Sunday, February 17, 2008

Oceans of plastic garbage

“It has been described as the world's largest rubbish dump, or the Pacific plastic soup, and it is starting to alarm scientists. It is a vast area of plastic debris and other flotsam drifting in the northern Pacific Ocean, held there by swirling ocean currents.” Floating rubbish dump 'bigger than US’

At last we are hearing some serious discussion on climate change, but there are other areas of global environmental shame that should be on the agenda. TomCat over at Politics Plus jogged me today No Pristine Oceans Left on an issue I’ve been meaning to look at for some time.

The North Pacific Subtropical Gyre) is a swirling vortex of ocean currents comprising most of the northern Pacific Ocean. Apparently this story was all over the net for a while, but lets spread it some more.

According to says Dr Marcus Eriksen, research director of the US-based Algalita Marine Research Foundation, founded by Moore, The "patch" is in fact two massive, linked areas of circulating rubbish.

3 million tons of the floating junk

It stretches from about 500 nautical miles off the coast of California, across the northern Pacific to near the coast of Japan. About 3 million tons of the junk floating in the garbage patch is plastic. This is one of Earth’s five gyres: massive circular-current vortices between continental land masses that move debris toward the center.

A range of rubbish has come up in trawling expeditions, including;
• A drum of hazardous chemicals
• An inflated volleyball, half-covered in gooseneck barnacles
• A plastic coat hanger with a swivel hook
• A cathode-ray tube for a nineteen-inch TV
• An inflated truck tire mounted on a steel rim
• Numerous plastic, and some glass, fishing floats
• A gallon bleach bottle so brittle it crumbled when handled

North Pacific Gyre

Historically, flotsam in the gyres has biodegraded. But modern plastics do not break down like other oceanic debris, meaning objects half a century old have been found in the North Pacific Gyre.

===============

**WORK INSTRUCTION**
Repeat the piece on plastic garbage in the oceans word for word, from start to finish.

===============

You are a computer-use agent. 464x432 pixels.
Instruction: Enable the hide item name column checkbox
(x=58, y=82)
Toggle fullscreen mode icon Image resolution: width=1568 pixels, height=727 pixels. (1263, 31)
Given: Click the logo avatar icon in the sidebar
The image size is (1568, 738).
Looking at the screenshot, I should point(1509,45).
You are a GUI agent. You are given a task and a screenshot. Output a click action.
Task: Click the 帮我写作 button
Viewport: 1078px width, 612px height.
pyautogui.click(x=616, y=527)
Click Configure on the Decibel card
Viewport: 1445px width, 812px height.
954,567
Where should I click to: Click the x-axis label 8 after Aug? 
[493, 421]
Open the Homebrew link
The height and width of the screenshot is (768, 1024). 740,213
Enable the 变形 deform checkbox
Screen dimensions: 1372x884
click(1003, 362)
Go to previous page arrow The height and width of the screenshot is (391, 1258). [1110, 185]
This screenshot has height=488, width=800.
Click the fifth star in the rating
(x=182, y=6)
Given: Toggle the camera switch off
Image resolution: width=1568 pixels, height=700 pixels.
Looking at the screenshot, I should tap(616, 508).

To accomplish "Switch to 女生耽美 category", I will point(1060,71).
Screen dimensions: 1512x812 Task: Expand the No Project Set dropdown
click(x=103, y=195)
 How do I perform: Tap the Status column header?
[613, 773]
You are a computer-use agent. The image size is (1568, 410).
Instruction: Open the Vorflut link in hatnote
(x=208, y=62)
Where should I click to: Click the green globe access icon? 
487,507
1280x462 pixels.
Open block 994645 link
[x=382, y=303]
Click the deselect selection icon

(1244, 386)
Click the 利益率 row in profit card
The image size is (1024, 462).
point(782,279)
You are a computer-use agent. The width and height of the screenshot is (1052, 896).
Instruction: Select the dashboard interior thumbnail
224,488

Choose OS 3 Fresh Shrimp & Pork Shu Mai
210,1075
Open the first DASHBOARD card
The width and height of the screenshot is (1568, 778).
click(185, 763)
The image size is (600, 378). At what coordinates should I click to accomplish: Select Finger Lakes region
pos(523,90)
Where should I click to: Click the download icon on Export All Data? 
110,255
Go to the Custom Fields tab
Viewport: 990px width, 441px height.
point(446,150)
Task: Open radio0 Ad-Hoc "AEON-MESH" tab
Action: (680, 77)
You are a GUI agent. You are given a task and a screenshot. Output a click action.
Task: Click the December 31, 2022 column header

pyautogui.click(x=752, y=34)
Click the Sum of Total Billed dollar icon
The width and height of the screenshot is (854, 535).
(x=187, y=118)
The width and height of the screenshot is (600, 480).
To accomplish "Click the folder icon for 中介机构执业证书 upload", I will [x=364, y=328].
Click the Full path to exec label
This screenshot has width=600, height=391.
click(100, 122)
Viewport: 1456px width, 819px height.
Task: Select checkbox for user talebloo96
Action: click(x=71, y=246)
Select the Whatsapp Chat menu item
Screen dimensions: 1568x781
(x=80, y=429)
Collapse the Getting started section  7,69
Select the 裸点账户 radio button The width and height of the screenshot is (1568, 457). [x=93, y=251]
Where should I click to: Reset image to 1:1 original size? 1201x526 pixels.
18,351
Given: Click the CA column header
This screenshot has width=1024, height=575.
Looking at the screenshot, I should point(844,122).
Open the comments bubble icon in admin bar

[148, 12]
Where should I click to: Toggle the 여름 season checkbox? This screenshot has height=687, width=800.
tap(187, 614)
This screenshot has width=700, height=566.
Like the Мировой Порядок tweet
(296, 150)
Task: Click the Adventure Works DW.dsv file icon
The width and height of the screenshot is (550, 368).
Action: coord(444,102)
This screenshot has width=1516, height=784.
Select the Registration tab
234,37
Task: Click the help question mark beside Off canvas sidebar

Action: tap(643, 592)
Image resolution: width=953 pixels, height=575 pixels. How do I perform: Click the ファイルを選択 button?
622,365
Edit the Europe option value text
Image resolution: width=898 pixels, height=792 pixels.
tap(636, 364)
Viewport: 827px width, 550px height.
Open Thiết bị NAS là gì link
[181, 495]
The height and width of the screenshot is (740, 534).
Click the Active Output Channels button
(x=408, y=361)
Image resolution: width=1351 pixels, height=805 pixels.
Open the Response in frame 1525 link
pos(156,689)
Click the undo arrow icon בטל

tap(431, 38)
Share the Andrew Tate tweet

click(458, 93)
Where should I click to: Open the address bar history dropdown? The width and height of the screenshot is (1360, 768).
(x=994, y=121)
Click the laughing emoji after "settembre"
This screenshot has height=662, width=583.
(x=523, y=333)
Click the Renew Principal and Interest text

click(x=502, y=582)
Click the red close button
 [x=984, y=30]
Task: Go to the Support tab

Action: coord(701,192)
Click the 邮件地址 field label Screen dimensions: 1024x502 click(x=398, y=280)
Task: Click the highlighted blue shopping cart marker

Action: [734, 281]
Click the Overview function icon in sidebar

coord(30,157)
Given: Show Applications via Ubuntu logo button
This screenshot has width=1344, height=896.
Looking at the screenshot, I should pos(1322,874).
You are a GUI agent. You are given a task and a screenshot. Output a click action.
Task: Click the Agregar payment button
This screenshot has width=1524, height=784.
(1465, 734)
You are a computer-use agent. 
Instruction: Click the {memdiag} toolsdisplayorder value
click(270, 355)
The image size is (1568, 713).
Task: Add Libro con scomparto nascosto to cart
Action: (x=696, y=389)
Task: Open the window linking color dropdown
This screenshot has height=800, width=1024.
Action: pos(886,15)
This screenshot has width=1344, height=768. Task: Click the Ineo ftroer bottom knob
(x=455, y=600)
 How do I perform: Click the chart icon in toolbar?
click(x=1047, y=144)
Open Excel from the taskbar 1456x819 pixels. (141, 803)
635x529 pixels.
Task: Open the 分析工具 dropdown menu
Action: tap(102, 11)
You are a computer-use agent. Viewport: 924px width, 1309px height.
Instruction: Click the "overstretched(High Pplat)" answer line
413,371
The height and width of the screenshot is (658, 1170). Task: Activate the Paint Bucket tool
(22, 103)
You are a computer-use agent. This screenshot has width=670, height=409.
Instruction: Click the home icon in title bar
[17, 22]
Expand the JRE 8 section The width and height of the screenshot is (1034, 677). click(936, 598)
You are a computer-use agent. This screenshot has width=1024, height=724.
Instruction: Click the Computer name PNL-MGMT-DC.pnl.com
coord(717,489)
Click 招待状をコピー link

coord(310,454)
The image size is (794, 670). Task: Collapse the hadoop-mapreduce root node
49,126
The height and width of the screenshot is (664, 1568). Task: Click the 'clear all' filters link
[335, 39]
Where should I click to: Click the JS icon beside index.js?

===============

**SOLUTION BELOW**
Sunday, February 17, 2008

Oceans of plastic garbage

“It has been described as the world's largest rubbish dump, or the Pacific plastic soup, and it is starting to alarm scientists. It is a vast area of plastic debris and other flotsam drifting in the northern Pacific Ocean, held there by swirling ocean currents.” Floating rubbish dump 'bigger than US’

At last we are hearing some serious discussion on climate change, but there are other areas of global environmental shame that should be on the agenda. TomCat over at Politics Plus jogged me today No Pristine Oceans Left on an issue I’ve been meaning to look at for some time.

The North Pacific Subtropical Gyre) is a swirling vortex of ocean currents comprising most of the northern Pacific Ocean. Apparently this story was all over the net for a while, but lets spread it some more.

According to says Dr Marcus Eriksen, research director of the US-based Algalita Marine Research Foundation, founded by Moore, The "patch" is in fact two massive, linked areas of circulating rubbish.

3 million tons of the floating junk

It stretches from about 500 nautical miles off the coast of California, across the northern Pacific to near the coast of Japan. About 3 million tons of the junk floating in the garbage patch is plastic. This is one of Earth’s five gyres: massive circular-current vortices between continental land masses that move debris toward the center.

A range of rubbish has come up in trawling expeditions, including;
• A drum of hazardous chemicals
• An inflated volleyball, half-covered in gooseneck barnacles
• A plastic coat hanger with a swivel hook
• A cathode-ray tube for a nineteen-inch TV
• An inflated truck tire mounted on a steel rim
• Numerous plastic, and some glass, fishing floats
• A gallon bleach bottle so brittle it crumbled when handled

North Pacific Gyre

Historically, flotsam in the gyres has biodegraded. But modern plastics do not break down like other oceanic debris, meaning objects half a century old have been found in the North Pacific Gyre.